___ 本文 ___

説明

誘電体発振器及び誘電体発振器の制御方法

【課題】発振周波数を所定の範囲で変化させた場合において、負性抵抗回路と誘電体共振器との間の位相ずれを順次補正することにより、低い位相雑音特性とする誘電体発振器とその制御方法を提供する。
【解決手段】誘電体発振器100は、誘電体共振器10と位置検出器21と周波数変換器22と補正値変換器23と負性抵抗回路30とを含み、誘電体共振器10は、誘電体14と調整ねじ11と該ねじのひさし部13の位置を検知する位置検出センサ18と、を有している。位置検出器21は位置検出センサ18からの信号に基づいて、位置情報を周波数変換器22に送る。周波数変換器22は、位置情報と共振周波数との対応情報から共振周波数を補正値変換器23へ送る。補正値変換器23は共振周波数の帯域と帰還容量との対応情報に基づいて帰還容量を設定することで、位相ずれを補正する。

【発明の詳細な説明】
【技術分野】
【0001】
本発明は、マイクロストリップ線路と誘電体とを有する誘電体共振器と、誘電体共振器の共振周波数に基づき信号を出力する負性抵抗回路と、の電磁気的結合によりマイクロ波を発振させる誘電体発振器及び誘電体発振器の制御方法に関する。
【背景技術】
【0002】
従来より、携帯電話の基地局用通信装置等に用いられている局部発振装置として誘電体発振器が用いられており、この誘電体発振器にはDRO(Dielectric Resonant Oscillator)やVCO(Voltage Controlled Oscillator)等がある。

___

* [小課題 1]
誘電体発振器に関する本文を読み、次の問いに答えよ。
(a) 誘電体共振器10が有するものとして挙げられている三つは何か。
(b) 補正値変換器23は、何を設定することで位相ずれを補正するか。
(c) 【背景技術】で、誘電体発振器の例として挙げられている二つは何か。

___ データ一覧 ___

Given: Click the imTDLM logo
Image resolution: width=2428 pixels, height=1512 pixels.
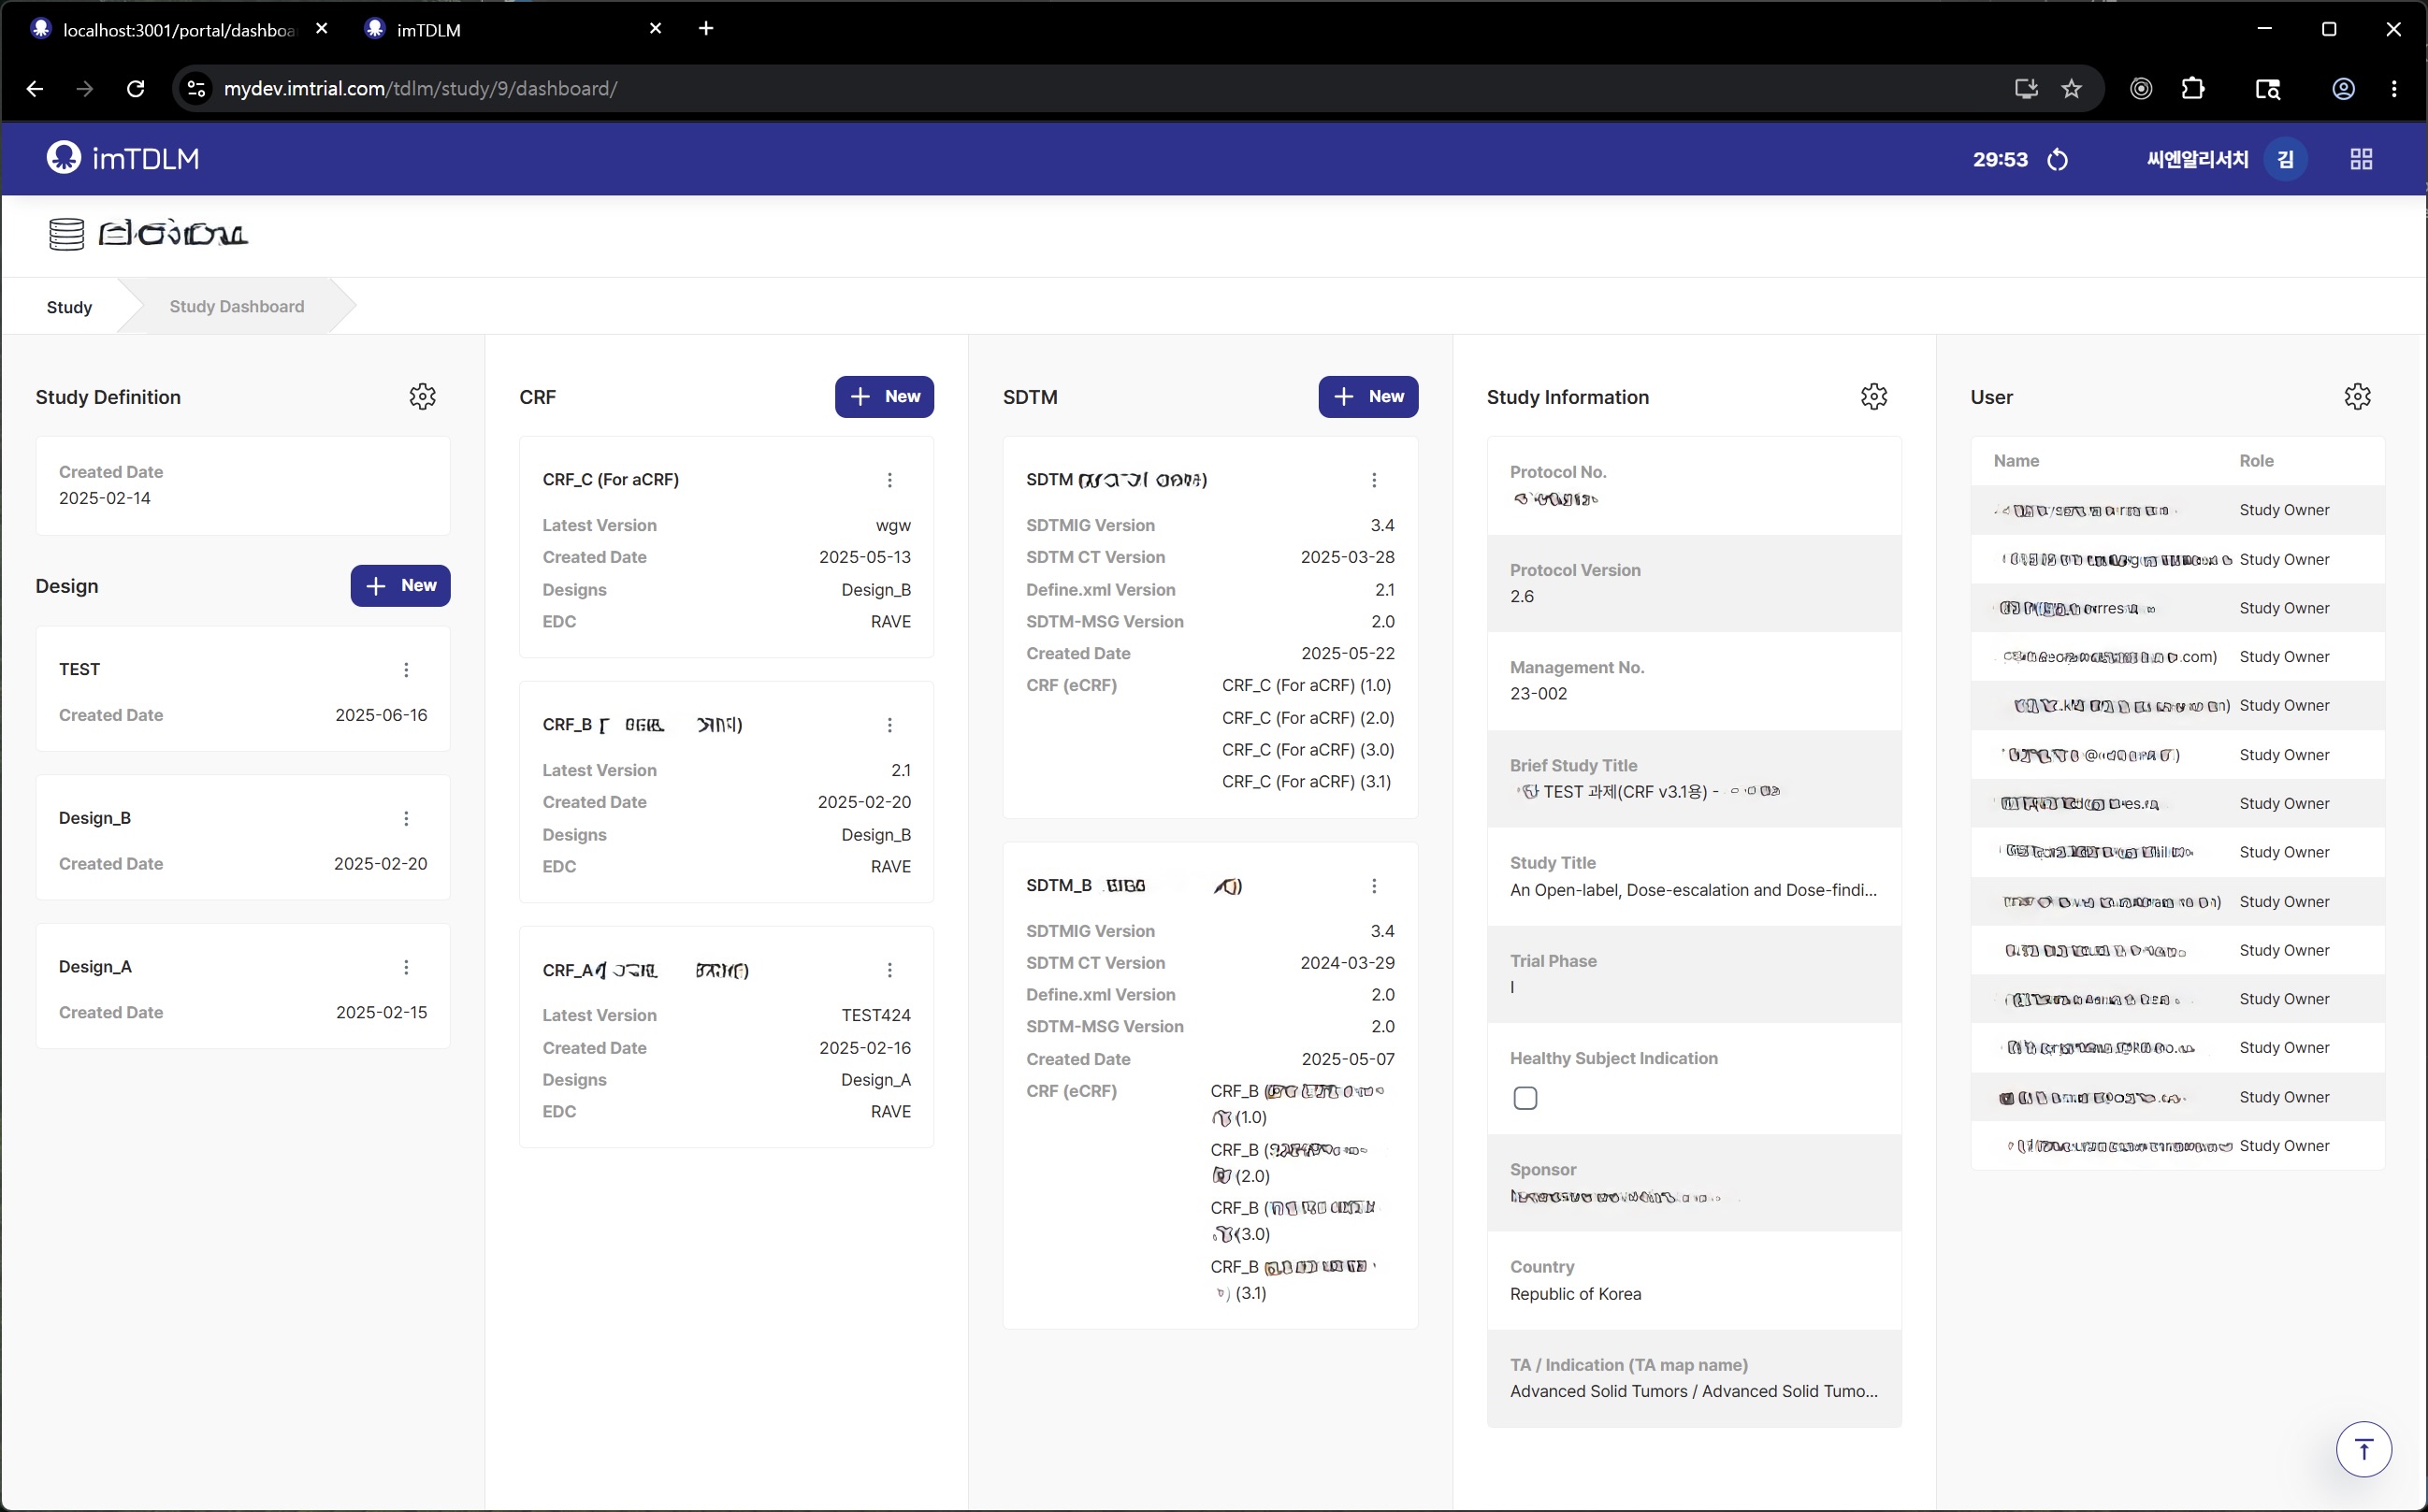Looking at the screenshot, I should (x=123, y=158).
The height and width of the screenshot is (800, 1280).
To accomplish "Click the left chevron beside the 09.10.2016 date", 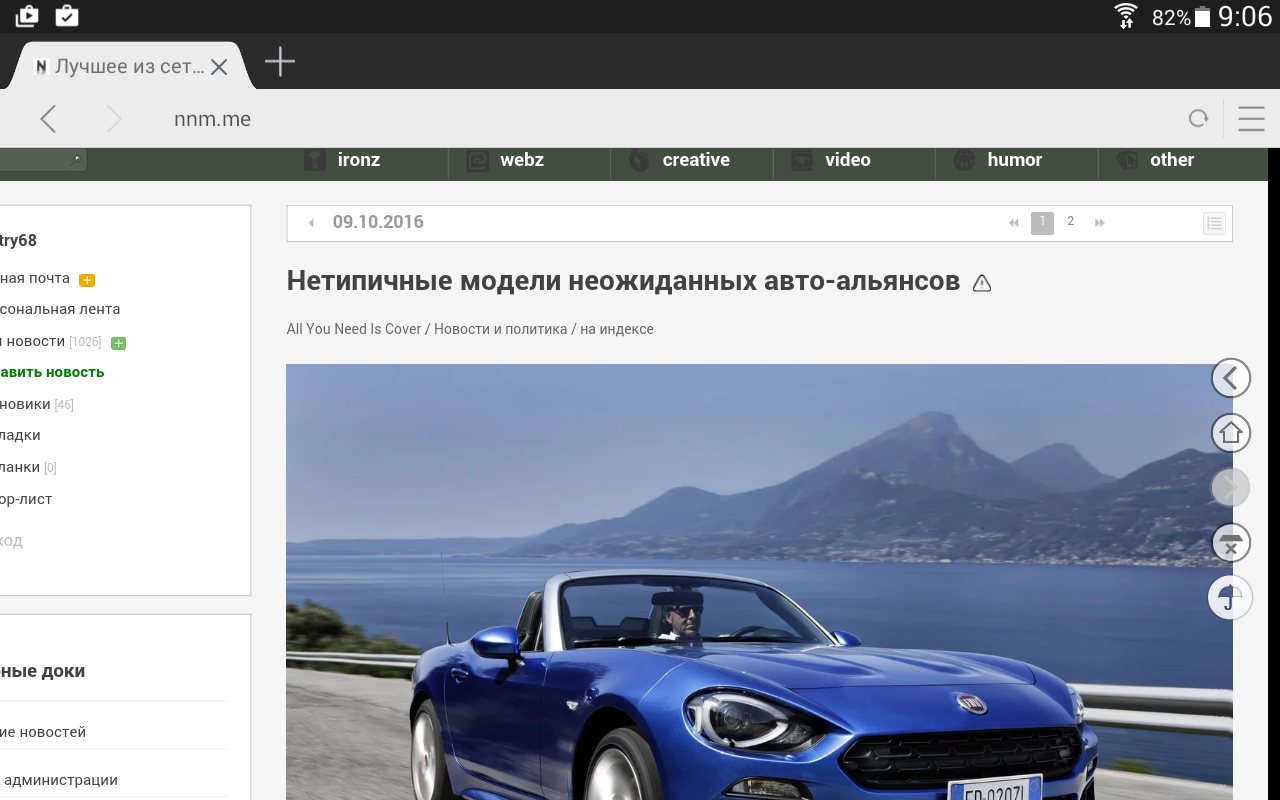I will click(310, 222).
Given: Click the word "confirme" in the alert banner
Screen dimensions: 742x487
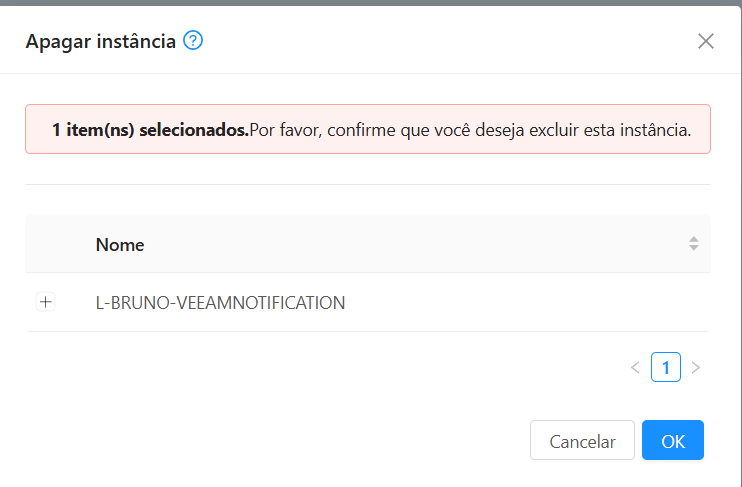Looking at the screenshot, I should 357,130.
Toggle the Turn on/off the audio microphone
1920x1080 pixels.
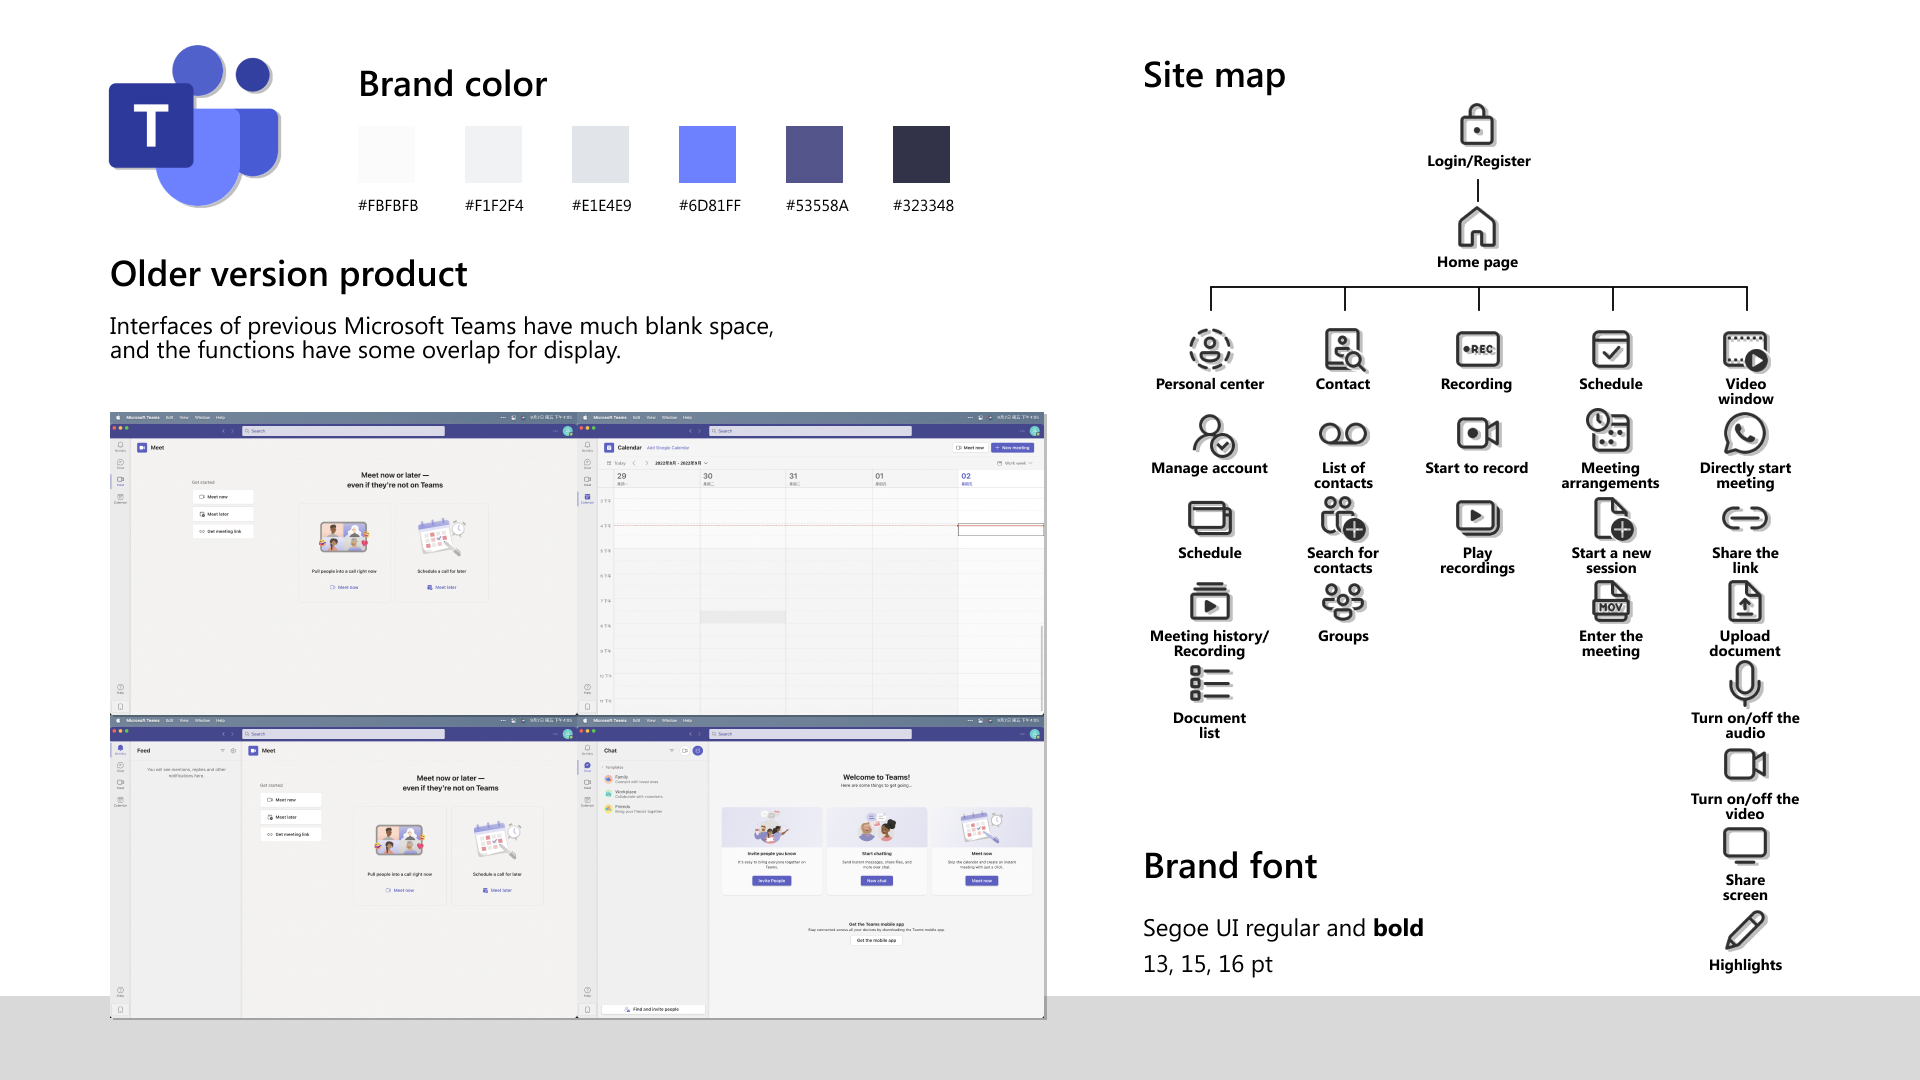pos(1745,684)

___

* [小課題 2]
上のリストで、文字列「height」を含む行を数え、その数だけを答えよ。

* [正しい結果 1]
(a) 誘電体14、調整ねじ11、該ねじのひさし部13の位置を検知する位置検出センサ18
(b) 帰還容量
(c) DRO(Dielectric Resonant Oscillator)とVCO(Voltage Controlled Oscillator)

* [正しい結果 2]
2